本書では、まわりの人に目を向け、今すぐ行動を起こすことを重要視している。「ポジティブな影響を与えることが仕事」だというのだ。言われてみると腑に落ちる。たとえばクリエイターは、自らが作り出した作品を目にした人に何らかのポジティブな影響を与えられる。起業家も、事業によって誰かにポジティブな影響を与えることが仕事だと言えるからだ。
ささいなことが大きな動きとなる
どんな人間であっても、周囲の人に笑顔を振りまき、誰かが困っている時に助けたり、悩んでいる時に励ますことができる。迷っている時に背中を押すこともできる。そうしたこともポジティブ・インパクトだというのだ。様々な人が様々な立場でこうした動きをしていれば、世界は良い方向に変化していけるのかもしれない。

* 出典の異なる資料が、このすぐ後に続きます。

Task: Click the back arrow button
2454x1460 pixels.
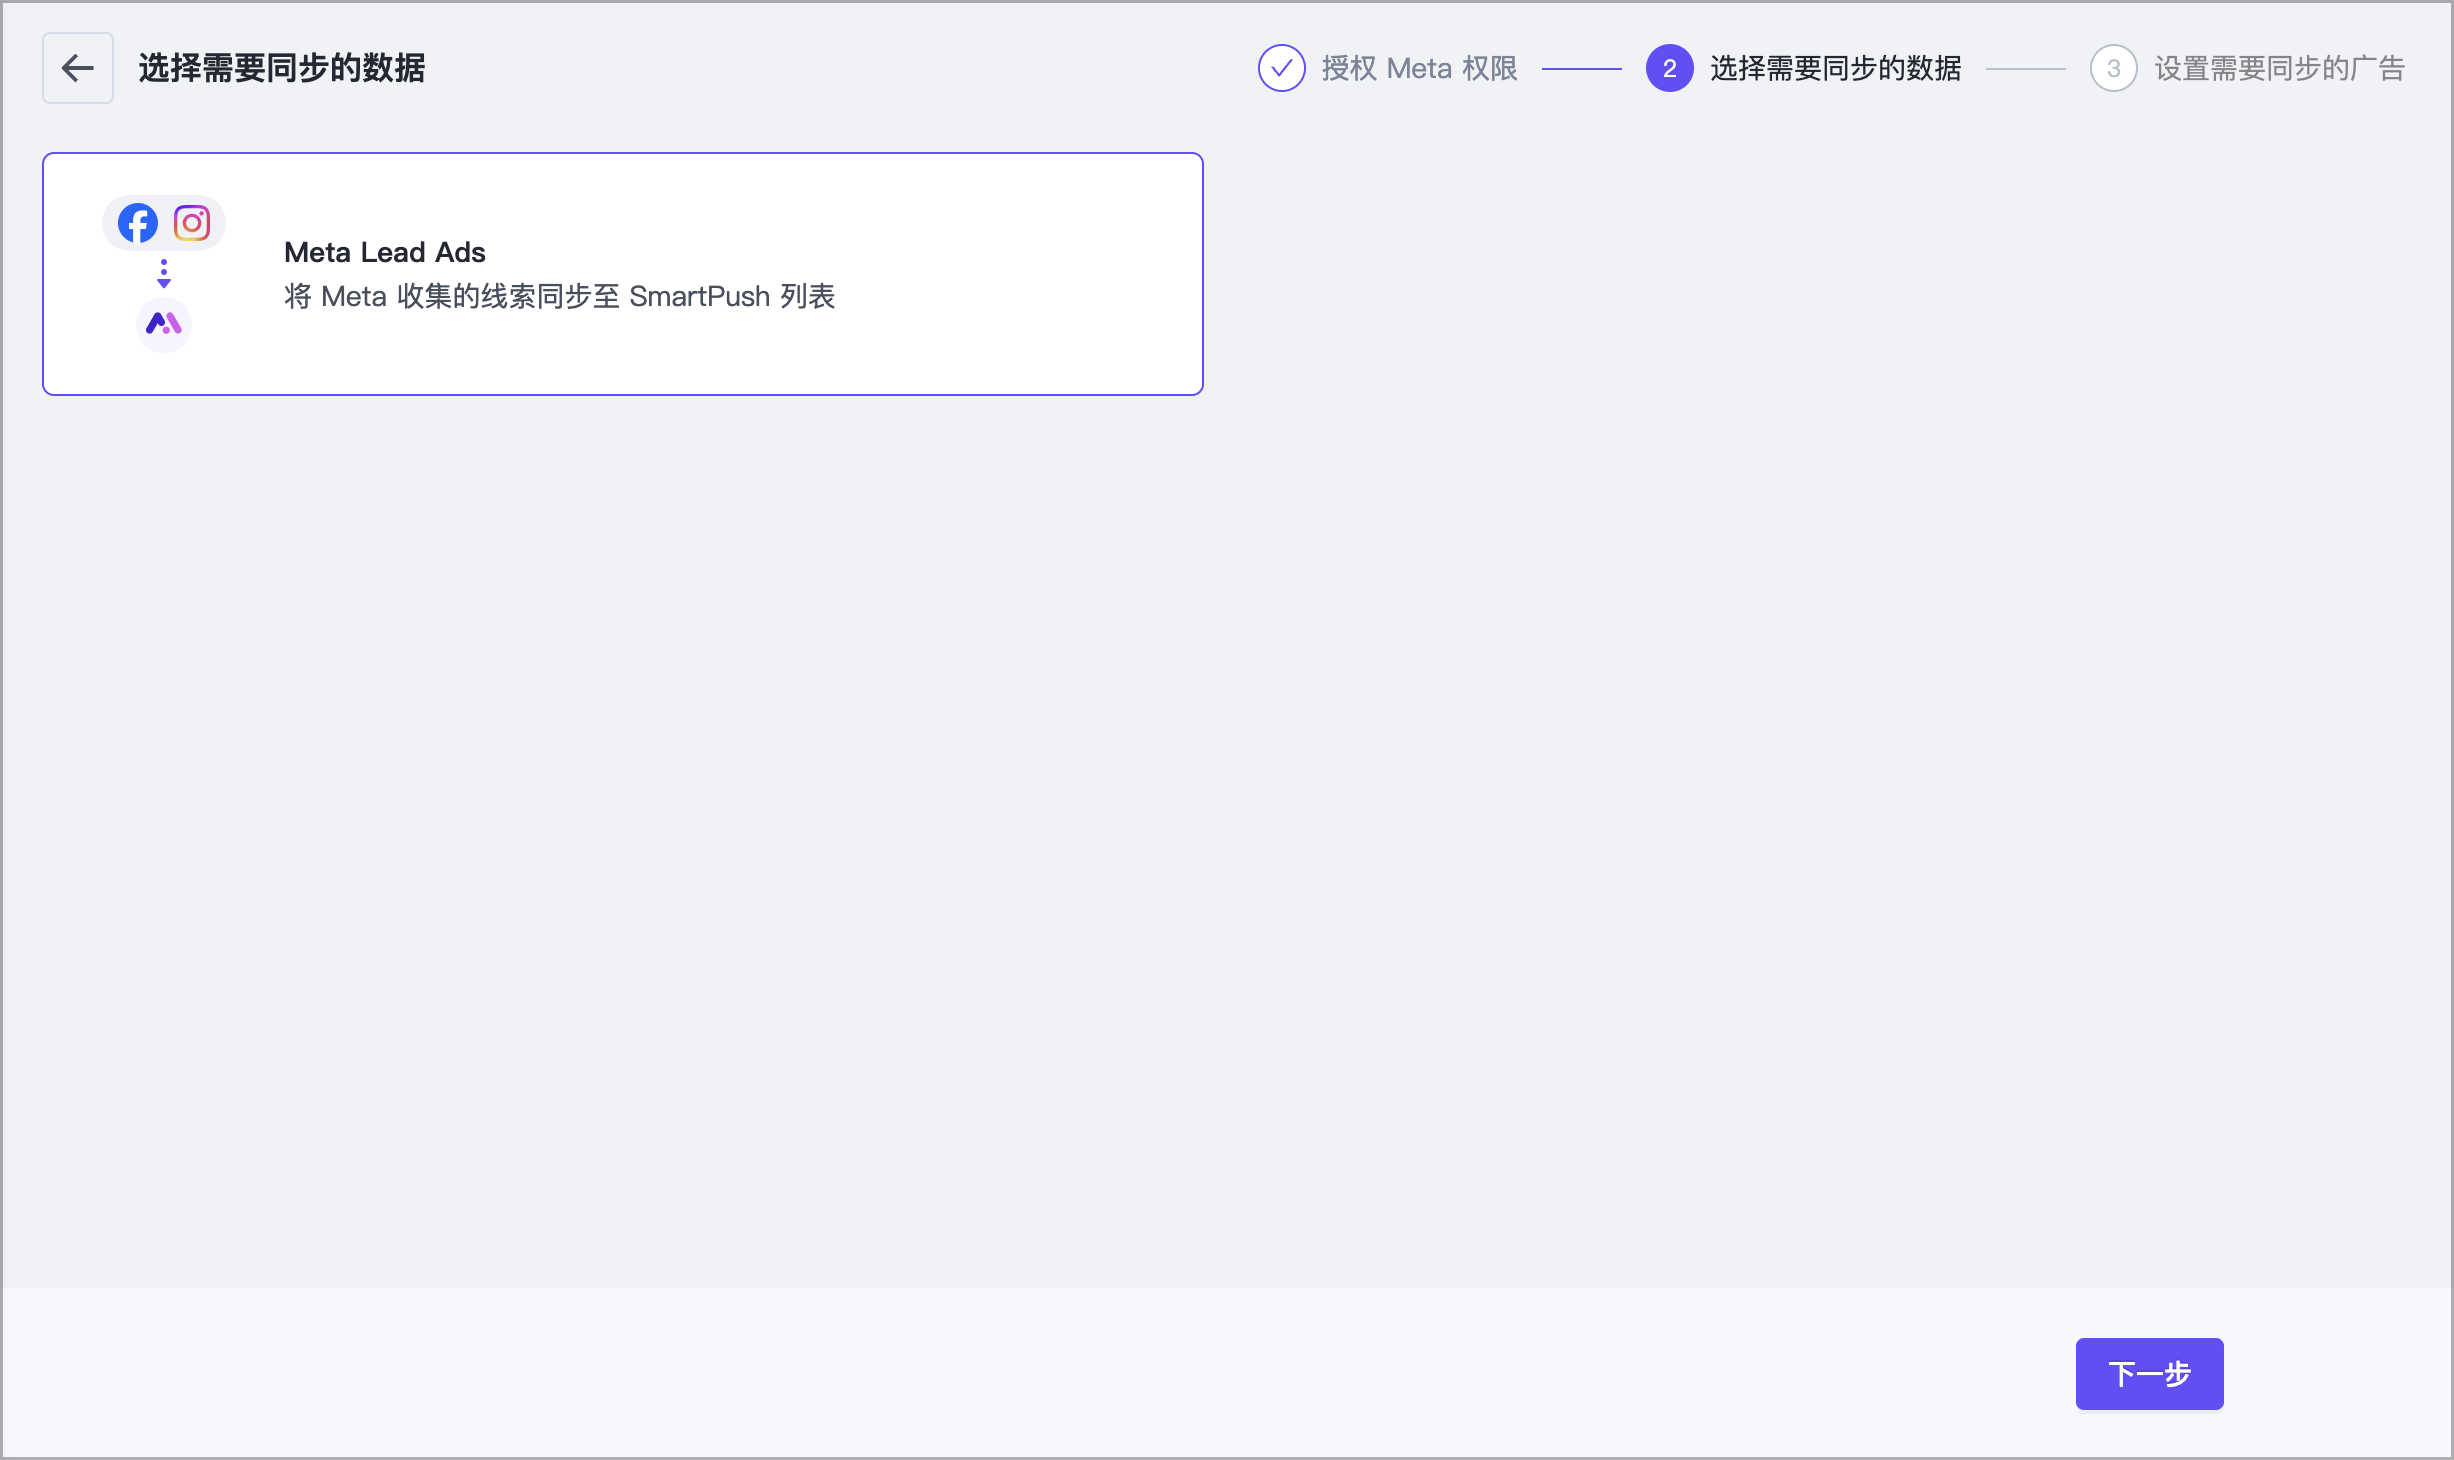Action: 78,68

気を配る余裕がないという人は多くいる。自分のことだけで精一杯だという。ただ、世界中の人が自分を優先してしまったら、世の中の秩序はあっという間に乱れてしまう。人はそれぞれ誰かを支えたり、誰かに支えられたりして生きているのだとしたら、まずは自分が人を支える側に回ってみよう、というのが本書の主旨なのだろう。
ポジティブのペイ・フォワード
「ペイ・フォワード」という言葉がある。自分が誰かから善意を受けたら、他の3人に善意を贈ろう、という試みだ。同名の映画では、そうすることで世界が変わるかもしれないと主人公は考えていた。「ポジティブ・インパクト」も、誰かにポジティブな気持ちを与えることで自分の周囲が大きく変化する、というのだから、近い感覚があるのだろう。

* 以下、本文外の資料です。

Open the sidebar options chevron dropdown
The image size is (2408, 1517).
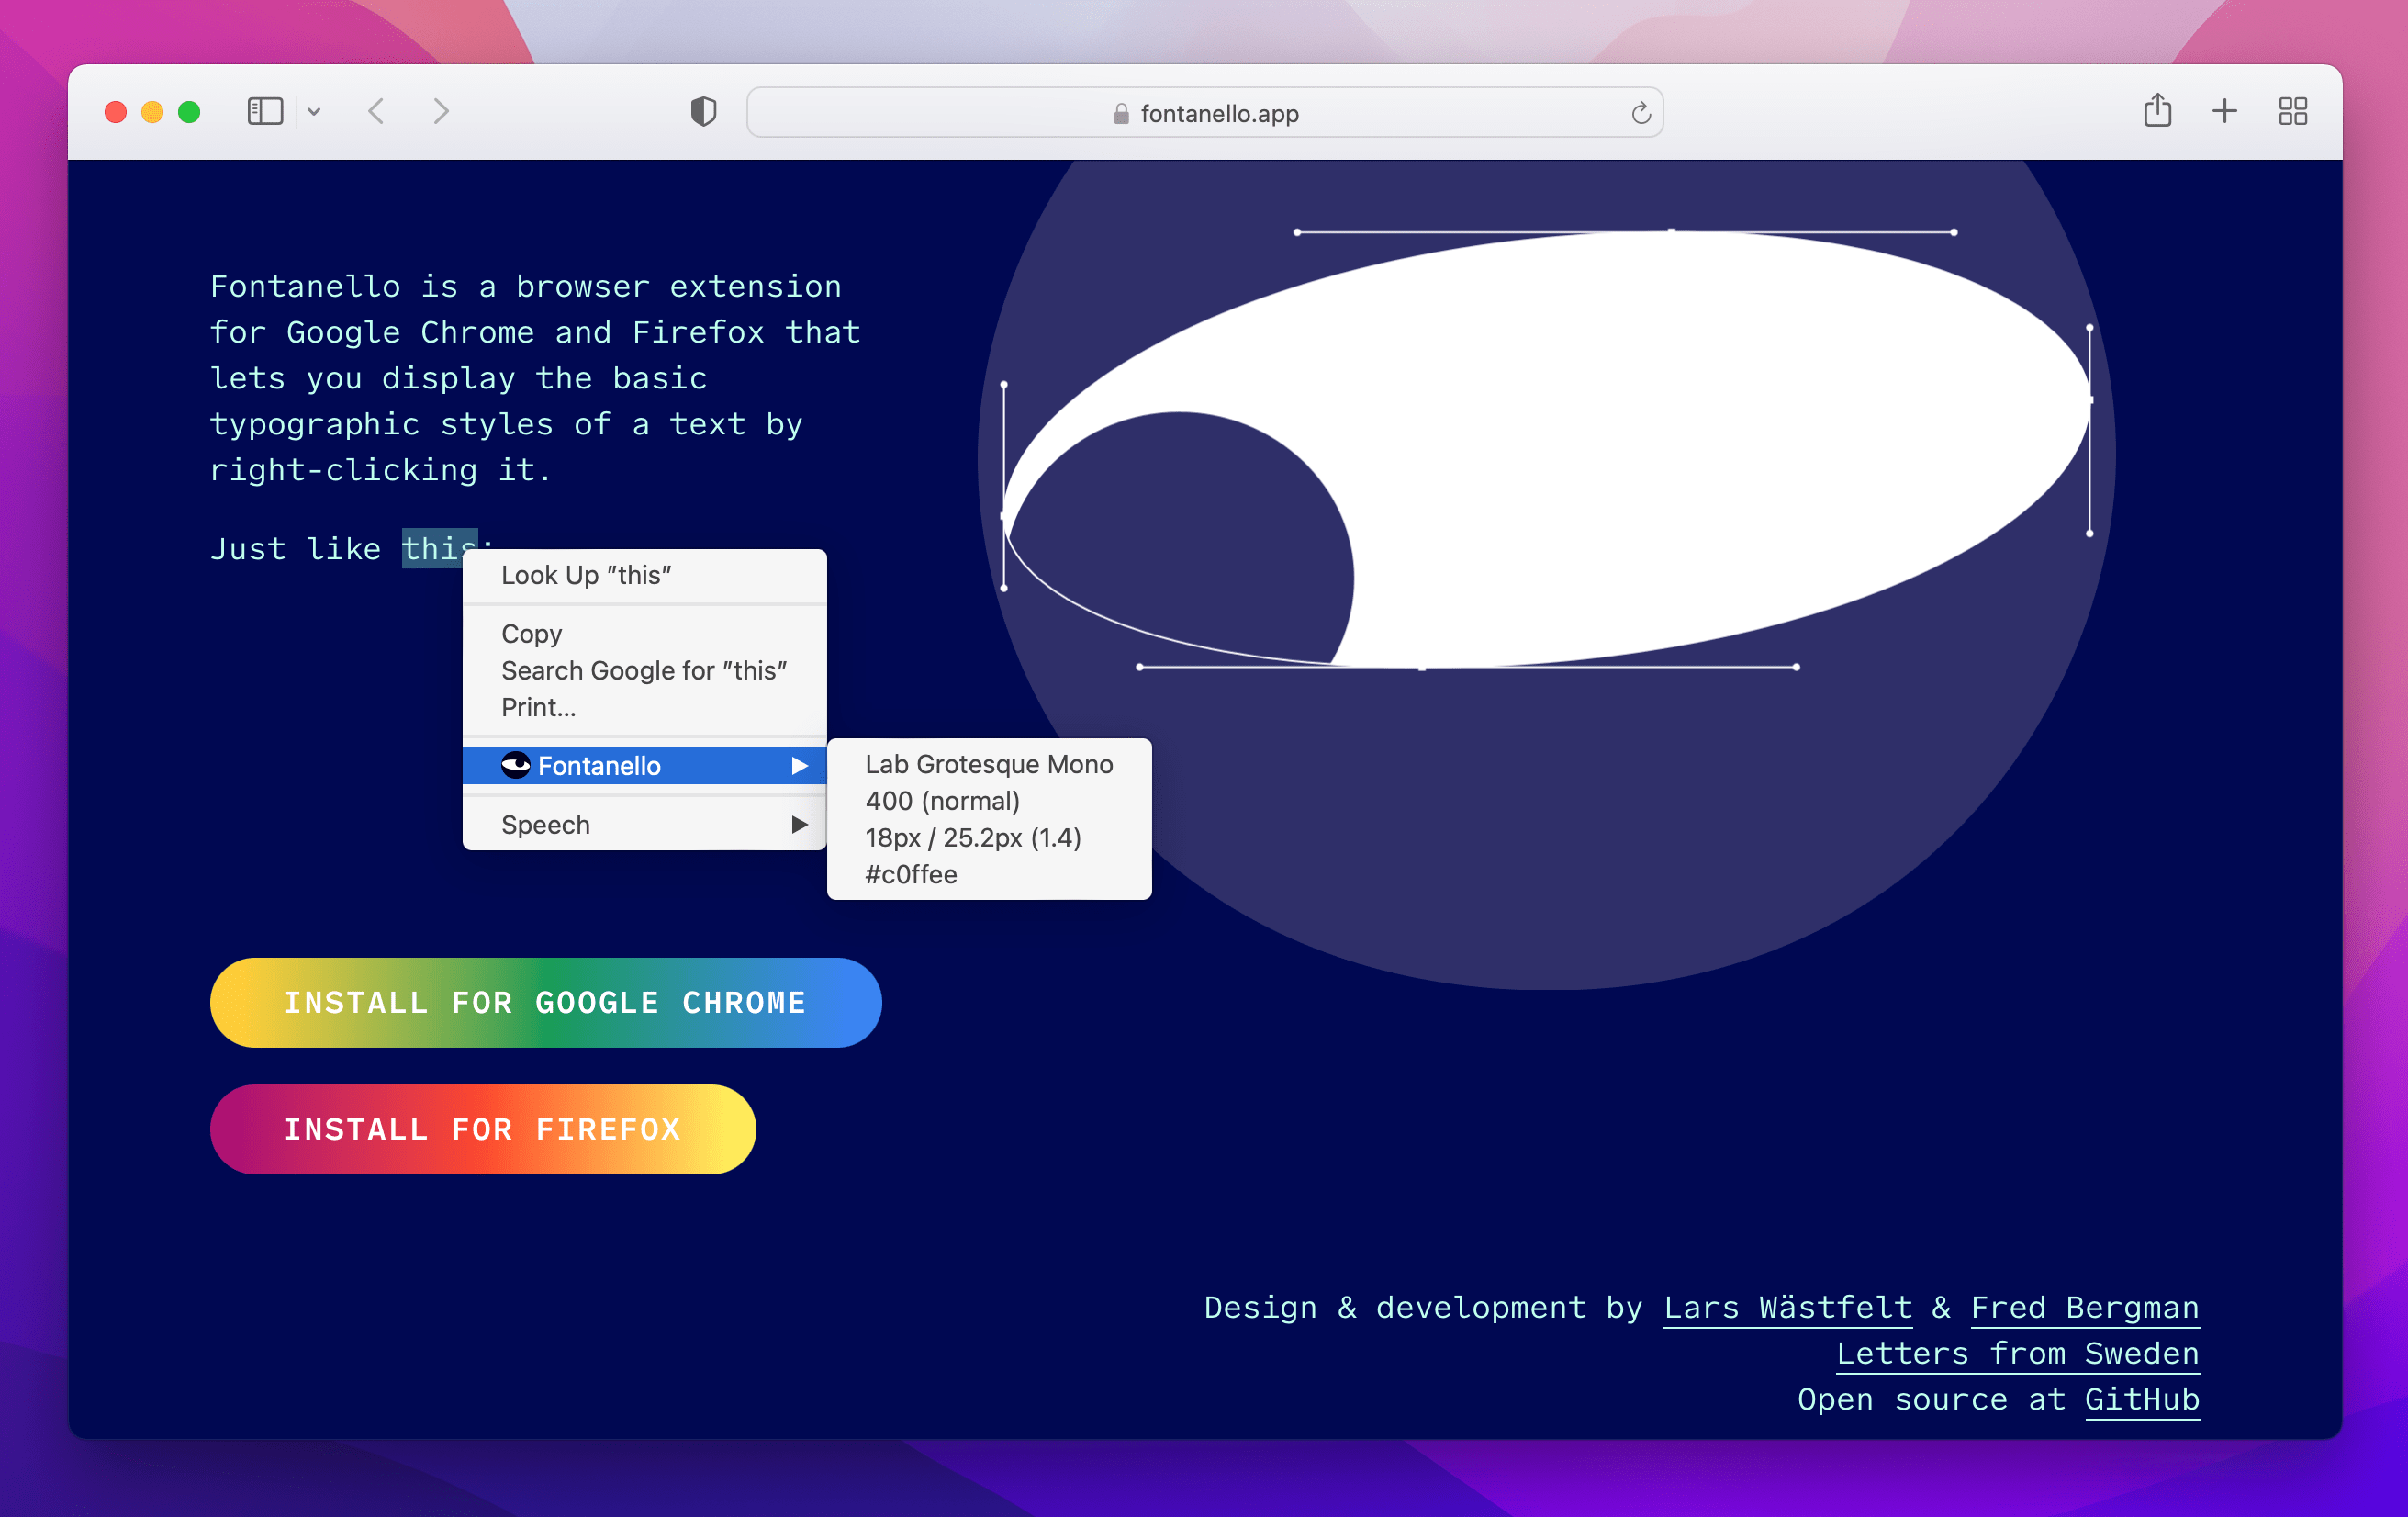click(314, 112)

「自分はこんなに頑張っているのに認めてもらえない」という気持ちを抱いている人はとても多い。たいていの人は自分の頑張りを認めてもらおうと躍起になる。そうではなく、周囲の人をまず自分から認めて褒めることから始めるべきなのかもしれない。いつしかお互いを褒めあう環境が育ち、誰かが「いつも頑張ってますね」と認めてくれるようになるかもしれないからだ。この小さな積み重ねがやがて世界を変えるのかもしれない。
【書籍紹介】
ポジティブ・インパクト まわりにいい影響をあたえる人がうまくいく
著者:ボブ・トビン
発行:ディスカヴァー・トゥエンティワン
有意義で、人から尊敬され、認められる、幸福に満ちた人生を築くシンプルな方法。アメリカでトップコンサルタントとして活躍、慶應義塾大学で20年以上教えてきたトビン教授が語る今すぐできる簡単な73の方法。